>> start
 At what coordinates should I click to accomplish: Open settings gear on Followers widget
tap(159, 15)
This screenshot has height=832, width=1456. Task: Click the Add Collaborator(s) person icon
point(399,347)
>> end
>> start
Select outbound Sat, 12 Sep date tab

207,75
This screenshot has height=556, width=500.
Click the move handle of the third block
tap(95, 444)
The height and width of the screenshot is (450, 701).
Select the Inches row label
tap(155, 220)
>> end
>> start
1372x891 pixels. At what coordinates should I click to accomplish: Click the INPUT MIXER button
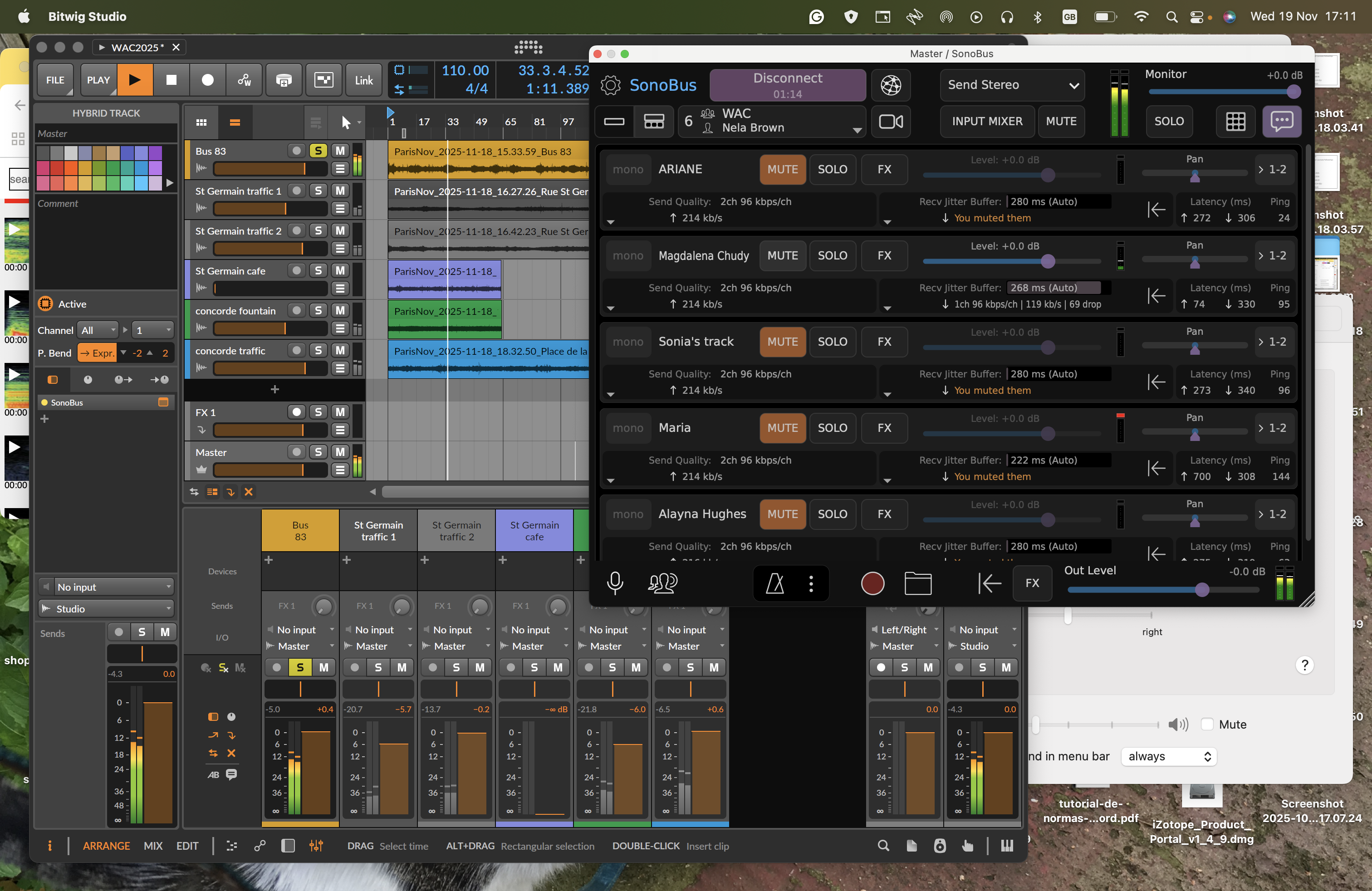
>> end
● Exercise goal: Give the material from the line containing "This screenshot has height=556, width=500." through the line containing "tap(155, 220)", both included, as a Markdown table with the columns No. and Line, one numbered row per line and blank lines omitted.

● Exercise result:
| No. | Line |
|---|---|
| 1 | This screenshot has height=556, width=500. |
| 2 | Click the move handle of the third block |
| 3 | tap(95, 444) |
| 4 | The height and width of the screenshot is (450, 701). |
| 5 | Select the Inches row label |
| 6 | tap(155, 220) |